Long before Eliot Spitzer achieved national renown by attacking corporate misdeeds as New York's attorney general, there was the California Public Employees' Retirement System, or CalPERS. For years, CalPERS used the leverage of its enormous investment portfolio to rail against companies that it believed were badly run or acting irresponsibly. When the Enron debacle ushered in an era of scandals, CalPERS's leadership made it an instant star of the corporate-reform movement.
But the times may be changing. After a bruising annual-meeting season during which CalPERS wielded its $166 billion portfolio like a bludgeon, members of its board gathered in Lake Tahoe, Nev., in July to take stock. One invited speaker, Richard Koppes, a former CalPERS general counsel, delivered a blunt message. "Your friends think you're unfocused and too political," Koppes said. "They say you're beginning to damage the corporate-governance movement." CalPERS president Sean Harrigan, a grocery workers' union boss and an architect of the institutional investor's bare-knuckle strategy, got a more pointed message two weeks ago from the state personnel board he represented at CalPERS: it replaced him with Republican real estate developer Ronald Alvarado.

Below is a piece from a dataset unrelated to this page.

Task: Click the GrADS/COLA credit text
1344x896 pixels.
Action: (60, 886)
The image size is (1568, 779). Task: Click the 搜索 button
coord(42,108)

Harrigan and his Democratic allies blame a G.O.P. cabal backed by business interests for trying to slow CalPERS's shareholder activism. "This is payback by the big corporate special interests who fight our reform efforts and their ally Governor Schwarzenegger," asserts Democrat Phil Angelides, the state treasurer and a CalPERS board member. The Governor, state Republicans and business groups all deny conspiring to oust Harrigan. But his demise shows just how much harder Schwarzenegger's rise has made it for even the state's most powerful Democrats to throw their weight around.
Not that Harrigan and CalPERS didn't open the door to criticism. During most of the post-Enron era, CalPERS was above reproach, suing to hold WorldCom executives accountable for investor losses and helping lead popular, triumphant crusades for boardroom and executive-suite overhauls at the New York Stock Exchange and Disney. But earlier this year, CalPERS moved from the spotlight to the hot seat when it withheld support from Coca-Cola director and shareholder hero Warren Buffett because Coke's independent-auditor policy was allegedly too lax. At the time, John Castellani, head of the prestigious Business Roundtable, said the CalPERS attack on Buffett was "an absurdity." Then, when CalPERS targeted management at Safeway Inc., the grocer that took a hard line against Harrigan's union during a strike last year, conflict-of-interest charges rained down. "Harrigan overreached," says Karen Hanretty, spokesperson for the state Republican Party, which has publicly criticized him and CalPERS all year.
Detractors point to the $27 billion drop in portfolio value between 2000 and 2003 as evidence that the CalPERS board has been distracted. However, the portfolio has gained $32 billion since 2003. Dr. Keith Richman, a Republican legislator, last week proposed privatizing the state-employee pension system and gradually abandoning the defined-benefits fund that CalPERS oversees.